当科は、糖尿病・内分泌・代謝を標榜しており、診療分野は糖尿病、甲状腺疾患、視床下部・下垂体疾患、副腎疾患、膵内分泌腫瘍、カルシウム代謝異常、肥満症、メタボリック症候群と多岐にわたります。
糖尿病においては、1型糖尿病やインスリン持続注入ポンプ療法(SAP)、妊娠糖尿病の血糖管理、人工膵臓を用いた周術期血糖管理を含め、専門性の高い診療を行っています。また、下垂体疾患、甲状腺疾患、肥満症、骨代謝疾患については専門外来を開設しています。
和歌山県立医科大学第一内科(糖尿病・代謝内分泌内科)は、通常の糖尿病外来・入院に加え毎週月曜日の午後に糖尿病地域連携外来を設けております。二人主治医制で、半年毎に「専門看護師による糖尿病療養指導」「栄養指導」「合併症チェック」「特殊検査」などを行うことで先生方の診療のお役に立てればと考えています。
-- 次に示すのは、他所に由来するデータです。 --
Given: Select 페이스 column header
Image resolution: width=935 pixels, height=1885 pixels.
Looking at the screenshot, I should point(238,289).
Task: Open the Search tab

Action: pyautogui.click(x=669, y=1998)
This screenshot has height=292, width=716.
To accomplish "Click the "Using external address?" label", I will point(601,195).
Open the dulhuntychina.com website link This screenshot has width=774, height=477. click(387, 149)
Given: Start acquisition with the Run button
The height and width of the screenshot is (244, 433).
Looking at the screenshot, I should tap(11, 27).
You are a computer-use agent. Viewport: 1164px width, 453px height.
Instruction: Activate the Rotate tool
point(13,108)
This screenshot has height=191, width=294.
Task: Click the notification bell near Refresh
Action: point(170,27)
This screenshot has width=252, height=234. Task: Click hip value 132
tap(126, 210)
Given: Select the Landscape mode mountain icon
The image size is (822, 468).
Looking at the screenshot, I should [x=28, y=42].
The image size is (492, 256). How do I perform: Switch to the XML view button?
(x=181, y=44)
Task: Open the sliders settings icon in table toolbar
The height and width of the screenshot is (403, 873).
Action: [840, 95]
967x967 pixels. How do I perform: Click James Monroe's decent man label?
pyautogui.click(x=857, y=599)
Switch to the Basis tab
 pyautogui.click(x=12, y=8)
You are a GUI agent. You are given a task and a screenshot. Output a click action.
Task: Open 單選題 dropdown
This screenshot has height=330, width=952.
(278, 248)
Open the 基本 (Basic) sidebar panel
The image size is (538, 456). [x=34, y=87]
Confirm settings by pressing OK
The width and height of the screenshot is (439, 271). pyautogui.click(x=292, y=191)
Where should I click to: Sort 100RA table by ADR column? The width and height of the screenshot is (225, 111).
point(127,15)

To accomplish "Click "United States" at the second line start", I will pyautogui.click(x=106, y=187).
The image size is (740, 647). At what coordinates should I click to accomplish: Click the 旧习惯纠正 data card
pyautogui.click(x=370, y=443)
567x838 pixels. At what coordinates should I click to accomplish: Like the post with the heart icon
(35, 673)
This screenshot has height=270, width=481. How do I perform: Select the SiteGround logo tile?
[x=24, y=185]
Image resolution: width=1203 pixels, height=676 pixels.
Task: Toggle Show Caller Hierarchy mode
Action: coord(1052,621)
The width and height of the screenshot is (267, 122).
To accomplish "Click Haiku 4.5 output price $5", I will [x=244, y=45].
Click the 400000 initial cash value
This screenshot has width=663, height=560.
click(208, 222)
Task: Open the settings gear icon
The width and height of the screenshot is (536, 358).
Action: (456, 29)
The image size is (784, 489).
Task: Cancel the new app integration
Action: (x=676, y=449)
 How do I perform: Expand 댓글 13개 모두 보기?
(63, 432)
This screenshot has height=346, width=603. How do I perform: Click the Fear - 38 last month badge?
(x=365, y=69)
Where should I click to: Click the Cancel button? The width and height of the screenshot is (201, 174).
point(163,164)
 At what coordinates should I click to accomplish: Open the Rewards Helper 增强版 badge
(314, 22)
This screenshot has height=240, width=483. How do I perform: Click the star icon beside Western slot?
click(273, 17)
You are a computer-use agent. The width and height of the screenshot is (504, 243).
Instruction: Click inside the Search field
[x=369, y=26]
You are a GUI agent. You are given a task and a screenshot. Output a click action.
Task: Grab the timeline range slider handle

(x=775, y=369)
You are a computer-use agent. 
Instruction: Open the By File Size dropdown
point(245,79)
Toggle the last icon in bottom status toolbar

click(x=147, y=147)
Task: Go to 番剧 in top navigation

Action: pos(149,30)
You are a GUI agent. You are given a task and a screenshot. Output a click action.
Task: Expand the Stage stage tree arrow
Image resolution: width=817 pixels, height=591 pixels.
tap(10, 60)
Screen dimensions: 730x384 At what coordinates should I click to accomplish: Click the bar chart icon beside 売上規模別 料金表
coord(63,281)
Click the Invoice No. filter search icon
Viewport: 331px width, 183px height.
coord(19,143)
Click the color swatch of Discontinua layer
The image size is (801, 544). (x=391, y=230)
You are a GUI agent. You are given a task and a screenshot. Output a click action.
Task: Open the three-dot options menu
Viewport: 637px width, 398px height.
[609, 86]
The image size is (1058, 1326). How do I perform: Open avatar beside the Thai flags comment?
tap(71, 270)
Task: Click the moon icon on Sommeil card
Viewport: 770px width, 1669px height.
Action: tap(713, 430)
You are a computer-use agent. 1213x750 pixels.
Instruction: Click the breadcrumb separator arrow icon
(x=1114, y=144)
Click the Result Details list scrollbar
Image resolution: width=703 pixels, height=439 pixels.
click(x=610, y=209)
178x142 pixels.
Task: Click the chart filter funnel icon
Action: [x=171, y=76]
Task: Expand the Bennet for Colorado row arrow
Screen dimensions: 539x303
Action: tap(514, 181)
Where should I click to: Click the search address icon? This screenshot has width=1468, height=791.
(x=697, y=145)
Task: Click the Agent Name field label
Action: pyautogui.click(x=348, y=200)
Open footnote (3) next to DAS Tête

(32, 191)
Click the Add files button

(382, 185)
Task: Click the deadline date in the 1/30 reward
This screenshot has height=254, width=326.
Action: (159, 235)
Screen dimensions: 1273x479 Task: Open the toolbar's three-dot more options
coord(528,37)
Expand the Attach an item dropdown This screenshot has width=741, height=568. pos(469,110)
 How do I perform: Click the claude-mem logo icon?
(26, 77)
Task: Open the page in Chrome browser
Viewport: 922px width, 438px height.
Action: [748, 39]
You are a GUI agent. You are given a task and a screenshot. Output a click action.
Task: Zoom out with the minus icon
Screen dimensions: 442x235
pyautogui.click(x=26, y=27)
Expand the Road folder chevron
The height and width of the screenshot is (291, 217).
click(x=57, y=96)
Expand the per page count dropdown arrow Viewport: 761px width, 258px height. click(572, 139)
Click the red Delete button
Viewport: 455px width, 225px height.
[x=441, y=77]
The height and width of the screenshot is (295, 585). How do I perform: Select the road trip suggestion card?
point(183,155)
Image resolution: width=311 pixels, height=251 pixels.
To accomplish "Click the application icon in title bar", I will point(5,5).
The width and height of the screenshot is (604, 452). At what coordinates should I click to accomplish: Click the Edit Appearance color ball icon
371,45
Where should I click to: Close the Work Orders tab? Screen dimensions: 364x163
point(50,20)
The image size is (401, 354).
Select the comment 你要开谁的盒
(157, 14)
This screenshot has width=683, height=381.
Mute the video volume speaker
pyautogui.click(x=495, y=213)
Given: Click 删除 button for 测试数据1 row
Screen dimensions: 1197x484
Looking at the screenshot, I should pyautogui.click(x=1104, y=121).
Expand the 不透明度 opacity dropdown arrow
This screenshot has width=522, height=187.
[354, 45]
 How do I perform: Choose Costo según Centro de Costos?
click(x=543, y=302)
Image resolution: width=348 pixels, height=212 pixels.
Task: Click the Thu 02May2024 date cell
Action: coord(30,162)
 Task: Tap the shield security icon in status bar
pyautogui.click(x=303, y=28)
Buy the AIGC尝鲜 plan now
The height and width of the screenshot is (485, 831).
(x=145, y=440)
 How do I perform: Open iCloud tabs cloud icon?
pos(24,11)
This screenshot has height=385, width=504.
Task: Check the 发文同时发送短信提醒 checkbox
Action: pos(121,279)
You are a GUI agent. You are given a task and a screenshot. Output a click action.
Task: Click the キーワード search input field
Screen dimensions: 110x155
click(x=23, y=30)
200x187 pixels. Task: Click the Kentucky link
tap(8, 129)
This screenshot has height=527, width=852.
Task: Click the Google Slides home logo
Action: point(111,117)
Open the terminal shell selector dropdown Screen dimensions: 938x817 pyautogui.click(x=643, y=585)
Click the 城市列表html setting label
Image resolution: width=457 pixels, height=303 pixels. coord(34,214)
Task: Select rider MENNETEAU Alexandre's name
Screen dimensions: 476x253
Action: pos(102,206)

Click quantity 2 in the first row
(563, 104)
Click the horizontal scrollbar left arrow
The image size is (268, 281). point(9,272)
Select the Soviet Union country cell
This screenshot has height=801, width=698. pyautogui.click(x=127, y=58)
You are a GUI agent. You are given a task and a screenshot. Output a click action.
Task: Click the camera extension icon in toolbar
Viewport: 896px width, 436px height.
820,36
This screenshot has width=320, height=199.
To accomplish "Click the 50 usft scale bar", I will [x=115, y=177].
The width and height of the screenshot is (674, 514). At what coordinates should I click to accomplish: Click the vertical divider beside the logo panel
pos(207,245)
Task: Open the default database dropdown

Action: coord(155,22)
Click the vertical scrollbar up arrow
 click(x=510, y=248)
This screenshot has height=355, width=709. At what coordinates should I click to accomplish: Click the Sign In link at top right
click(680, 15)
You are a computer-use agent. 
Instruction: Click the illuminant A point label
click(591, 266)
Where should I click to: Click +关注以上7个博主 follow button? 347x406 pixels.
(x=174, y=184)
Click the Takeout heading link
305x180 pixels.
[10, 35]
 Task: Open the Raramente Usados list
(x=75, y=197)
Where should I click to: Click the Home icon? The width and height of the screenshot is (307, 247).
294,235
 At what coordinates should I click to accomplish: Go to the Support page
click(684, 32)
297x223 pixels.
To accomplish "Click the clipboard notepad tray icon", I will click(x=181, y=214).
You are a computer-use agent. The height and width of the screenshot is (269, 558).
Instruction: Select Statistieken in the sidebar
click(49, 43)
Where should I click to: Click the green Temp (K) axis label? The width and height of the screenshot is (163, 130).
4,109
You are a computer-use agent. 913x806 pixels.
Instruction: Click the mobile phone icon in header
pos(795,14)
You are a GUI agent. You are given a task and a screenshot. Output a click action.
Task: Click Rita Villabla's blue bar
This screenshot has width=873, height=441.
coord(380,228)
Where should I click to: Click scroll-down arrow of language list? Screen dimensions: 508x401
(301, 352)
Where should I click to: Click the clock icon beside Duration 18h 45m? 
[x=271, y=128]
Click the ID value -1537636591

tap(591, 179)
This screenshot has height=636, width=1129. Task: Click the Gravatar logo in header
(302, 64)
もし、糖尿病診療でお困りの症例がございましたなら遠慮なくご相談下さい。
「かかりつけ医」の先生方から「専門医」への紹介が推奨される基準に関しては、下記の基準をご参照ください。
糖尿病の診療においては、糖尿病性腎症の悪化による血液透析者数の増加も問題となっており、腎機能障害を有する場合もご紹介いただければ幸いです。
必要な場合は、大学内において腎臓内科へさらに院内紹介するなど対応させていただきます。
当科ではこれまでにも糖尿病の血糖管理のための自己血糖測定器に加えて連続グルコースモニタリング(CGM)を使用してきましたが、新たな世代の測定器「フラッシュグルコースモニタリングシステム(FGM)」を導入し、活用を積極的に進めています。 この測定器により、14日間の血糖値を連続的な測定ができ、読み取り機をかざすことでリアルタイムに血糖値の確認ができます。これにより指先穿刺による血糖測定のみでは十分評価できなかった食後高血糖、夜間を含めた低血糖の有無を知ることができます。
持続皮下インスリン注入療法(CSII)は、小型の機器を使って持続的にインスリンを皮下注入して血糖コントロールを行う治療法です。この機器をインスリンポンプと言い、皮下に留置したカニューレを通して自動的にインスリンが注入されます。一般的なペン型インスリンに比べて食事の内容や時間帯にあわせたきめ細かい血糖管理が可能です。
最近では持続的な血糖値測定(CGM)機能を搭載したインスリンポンプ療法が登場し、この治療法SAP(Sensor Augmented Insulin Pump)療法といいます。インスリンポンプとCGMを同時に装着し連続的な血糖値を画面に表示するほか、低血糖が予測された場合にインスリンを自動で停止する機能も登場しています。
人工膵臓は、腕の静脈から連続的に採取した血液から血糖値を測定し、コンピューターで計算した量のインスリンおよびグルコースを点滴で注入する装置です。外科手術後などより精密な血糖管理をする場合や、インスリン治療が効きにくい(インスリン抵抗性)糖尿病の病態を調べるときに使われます。人工膵臓を用いれば管理の難しい糖尿病においても目標の血糖値に調整することが可能となります。
この人工膵臓は認可をうけた専門施設でのみ行なわれ、現在のところ県内では当院のみ使用している状況です。